• Problem set:
(a) From the passage on the PMVVY, repeat word for word the part that opens with the words containing "The PMVVY although" and closes with "on your corpus.".
(b) List every percentage figure given in the passage on the PMVVY.
(c) Take the passage on the PMVVY further, starting after its final sentence.

The Pradhan Mantri Vaya Vandana Yojana (PMVVY) which was set to expire in 2018, has been extended to 2020. Its limit has also been hiked to Rs 15 lakh in the Union Budget 2018.
What is the PMVVY?
The PMVVY although marketed as a pension is essentially a fixed deposit with the Life Insurance Corporation of India (LIC). It is open to people above the age of 60 and guarantees an interest rate of 8% for a period of 10 years. The minimum amount you can invest in the PMVVY (monthly option) is Rs 1.5 lakh and the maximum amount that you can invest was Rs 7.5 lakh. Budget 2018 has hiked this to 15 lakh.
The PMVVY was set to expire on 4th May 2018. Budget 2018 has increased its life to March 2020.
You can surrender the PMVVY prematurely only in case of a critical illness or terminal affecting you or your spouse. In this case, a 2% penalty is charged on your corpus.
You can get loans up to 75% of the value of your PMVVY corpus for a period of up to three years.
Contributions to the PMVVY do not carry any tax deduction. The interest on it is also fully taxable. Interest on the PMVVY can be taken monthly, quarterly or annually. On maturity, your principal is returned to you.

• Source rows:
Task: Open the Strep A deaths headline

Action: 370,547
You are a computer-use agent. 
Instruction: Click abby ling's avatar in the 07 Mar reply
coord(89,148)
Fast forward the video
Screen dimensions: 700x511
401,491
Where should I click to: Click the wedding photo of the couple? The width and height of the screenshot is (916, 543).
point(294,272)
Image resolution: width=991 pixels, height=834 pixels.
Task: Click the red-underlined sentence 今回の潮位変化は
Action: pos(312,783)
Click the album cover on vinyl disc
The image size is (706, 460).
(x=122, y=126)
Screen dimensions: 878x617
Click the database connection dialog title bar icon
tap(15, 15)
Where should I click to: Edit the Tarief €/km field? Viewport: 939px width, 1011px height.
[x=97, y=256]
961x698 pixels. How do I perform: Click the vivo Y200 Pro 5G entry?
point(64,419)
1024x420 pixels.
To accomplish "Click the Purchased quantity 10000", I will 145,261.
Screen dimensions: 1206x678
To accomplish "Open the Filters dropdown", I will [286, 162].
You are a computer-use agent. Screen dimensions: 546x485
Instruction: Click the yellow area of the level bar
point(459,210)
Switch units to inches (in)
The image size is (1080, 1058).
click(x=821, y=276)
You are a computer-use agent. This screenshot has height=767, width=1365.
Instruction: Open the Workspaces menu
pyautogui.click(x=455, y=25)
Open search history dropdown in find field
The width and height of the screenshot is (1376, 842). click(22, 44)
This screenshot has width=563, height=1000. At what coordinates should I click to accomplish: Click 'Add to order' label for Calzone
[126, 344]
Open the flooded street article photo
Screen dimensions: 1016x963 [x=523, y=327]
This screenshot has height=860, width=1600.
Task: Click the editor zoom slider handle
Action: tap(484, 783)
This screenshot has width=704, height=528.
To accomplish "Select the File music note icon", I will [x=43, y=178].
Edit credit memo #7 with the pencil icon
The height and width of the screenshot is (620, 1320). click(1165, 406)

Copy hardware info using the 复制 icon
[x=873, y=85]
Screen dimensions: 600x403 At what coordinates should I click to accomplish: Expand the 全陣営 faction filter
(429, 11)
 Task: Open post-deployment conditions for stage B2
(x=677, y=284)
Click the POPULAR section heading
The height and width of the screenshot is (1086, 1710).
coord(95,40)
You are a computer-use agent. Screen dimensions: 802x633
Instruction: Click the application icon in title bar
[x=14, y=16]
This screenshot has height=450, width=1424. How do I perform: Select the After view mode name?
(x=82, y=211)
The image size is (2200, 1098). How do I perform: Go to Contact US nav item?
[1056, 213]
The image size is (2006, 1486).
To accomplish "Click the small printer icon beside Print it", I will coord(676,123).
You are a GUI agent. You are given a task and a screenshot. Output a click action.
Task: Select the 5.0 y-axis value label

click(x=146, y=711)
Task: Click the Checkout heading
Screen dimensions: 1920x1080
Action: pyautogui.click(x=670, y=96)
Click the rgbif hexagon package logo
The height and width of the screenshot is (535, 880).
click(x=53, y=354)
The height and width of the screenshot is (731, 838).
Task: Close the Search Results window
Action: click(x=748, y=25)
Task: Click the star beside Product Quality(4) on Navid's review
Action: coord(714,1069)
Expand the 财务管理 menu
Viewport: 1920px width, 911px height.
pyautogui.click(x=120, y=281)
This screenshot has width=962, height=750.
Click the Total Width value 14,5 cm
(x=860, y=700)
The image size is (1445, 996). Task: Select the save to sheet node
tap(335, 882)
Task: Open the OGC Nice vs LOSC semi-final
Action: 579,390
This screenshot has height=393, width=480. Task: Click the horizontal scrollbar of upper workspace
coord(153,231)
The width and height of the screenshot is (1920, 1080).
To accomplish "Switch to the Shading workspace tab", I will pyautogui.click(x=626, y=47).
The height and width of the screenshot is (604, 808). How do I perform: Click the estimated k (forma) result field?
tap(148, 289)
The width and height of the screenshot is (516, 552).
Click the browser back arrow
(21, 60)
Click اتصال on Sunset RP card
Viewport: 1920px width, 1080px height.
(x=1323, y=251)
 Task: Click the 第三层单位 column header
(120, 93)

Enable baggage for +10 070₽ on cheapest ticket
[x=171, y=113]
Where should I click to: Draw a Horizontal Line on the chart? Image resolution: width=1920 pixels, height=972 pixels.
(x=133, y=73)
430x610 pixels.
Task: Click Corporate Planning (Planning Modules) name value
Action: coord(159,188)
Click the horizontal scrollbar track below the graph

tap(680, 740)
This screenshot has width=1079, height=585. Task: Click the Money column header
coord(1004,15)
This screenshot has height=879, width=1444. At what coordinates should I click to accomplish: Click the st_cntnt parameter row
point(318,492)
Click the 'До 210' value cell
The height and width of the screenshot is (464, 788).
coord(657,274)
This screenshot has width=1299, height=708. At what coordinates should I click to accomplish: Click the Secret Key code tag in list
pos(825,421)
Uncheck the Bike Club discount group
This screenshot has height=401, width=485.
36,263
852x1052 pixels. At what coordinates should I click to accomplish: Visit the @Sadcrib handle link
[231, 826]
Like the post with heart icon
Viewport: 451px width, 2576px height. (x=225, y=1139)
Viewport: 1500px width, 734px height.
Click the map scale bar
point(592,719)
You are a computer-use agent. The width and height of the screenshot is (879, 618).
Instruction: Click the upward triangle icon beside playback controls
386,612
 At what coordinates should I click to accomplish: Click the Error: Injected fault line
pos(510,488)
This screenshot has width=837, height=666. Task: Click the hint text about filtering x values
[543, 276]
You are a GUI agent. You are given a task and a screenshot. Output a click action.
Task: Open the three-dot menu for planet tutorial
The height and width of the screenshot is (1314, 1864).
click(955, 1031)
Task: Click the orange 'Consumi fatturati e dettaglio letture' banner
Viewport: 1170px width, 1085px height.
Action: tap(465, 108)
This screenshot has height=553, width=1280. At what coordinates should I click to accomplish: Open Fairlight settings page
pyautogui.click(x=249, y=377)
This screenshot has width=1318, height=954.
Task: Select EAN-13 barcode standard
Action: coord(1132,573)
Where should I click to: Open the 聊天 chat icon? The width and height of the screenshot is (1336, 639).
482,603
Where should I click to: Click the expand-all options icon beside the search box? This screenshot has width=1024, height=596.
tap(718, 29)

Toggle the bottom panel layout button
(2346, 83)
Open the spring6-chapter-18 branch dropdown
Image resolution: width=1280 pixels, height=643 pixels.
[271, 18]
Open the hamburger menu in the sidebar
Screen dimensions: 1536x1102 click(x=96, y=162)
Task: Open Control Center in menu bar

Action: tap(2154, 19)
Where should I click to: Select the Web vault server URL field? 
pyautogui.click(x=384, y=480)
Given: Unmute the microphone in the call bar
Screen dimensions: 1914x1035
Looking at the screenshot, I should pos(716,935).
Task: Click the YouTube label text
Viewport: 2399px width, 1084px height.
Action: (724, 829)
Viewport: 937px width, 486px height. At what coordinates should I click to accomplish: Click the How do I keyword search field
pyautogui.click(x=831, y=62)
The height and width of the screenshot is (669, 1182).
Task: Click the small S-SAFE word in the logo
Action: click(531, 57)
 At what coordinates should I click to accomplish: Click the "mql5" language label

• Results:
(a)
The PMVVY although marketed as a pension is essentially a fixed deposit with the Life Insurance Corporation of India (LIC). It is open to people above the age of 60 and guarantees an interest rate of 8% for a period of 10 years. The minimum amount you can invest in the PMVVY (monthly option) is Rs 1.5 lakh and the maximum amount that you can invest was Rs 7.5 lakh. Budget 2018 has hiked this to 15 lakh.
The PMVVY was set to expire on 4th May 2018. Budget 2018 has increased its life to March 2020.
You can surrender the PMVVY prematurely only in case of a critical illness or terminal affecting you or your spouse. In this case, a 2% penalty is charged on your corpus.

(b) 8%, 2%, 75%

(c)
In case of your death in this time period, the investment amount is paid to your heirs.
How do PMVVY rates compare with other savings schemes? Here’s a table:
Interest rates on major small savings schemes
|Instrument||Interest Rate % (Jan-March 2017)||Interest Rate % (Jan-March 2018)|
|Post Office Deposits|
|1 year time deposit||7||6.6|
|2 year time deposit||7.1||6.7|
|3 year time deposit||7.3||6.9|
|5 year time deposit||7.8||7.4|
|5 year recurring deposit||7.3||6.9|
|5 year Senior Citizens’ Savings Scheme||8.5||8.5|
|5 year Post Office Monthly Income Scheme||7.7||7.3|
|5 year National Savings Certificate||8||7.6|
|Public Provident Fund||8||7.6|
|Kisan Vikas Patra||7.7||7.3|
|Sukanya Samriddhi Scheme||8.5||8.1|
|Pradhan Mantri Vaya Vandana Yojana||8||8|
You can invest in the PMVVY here.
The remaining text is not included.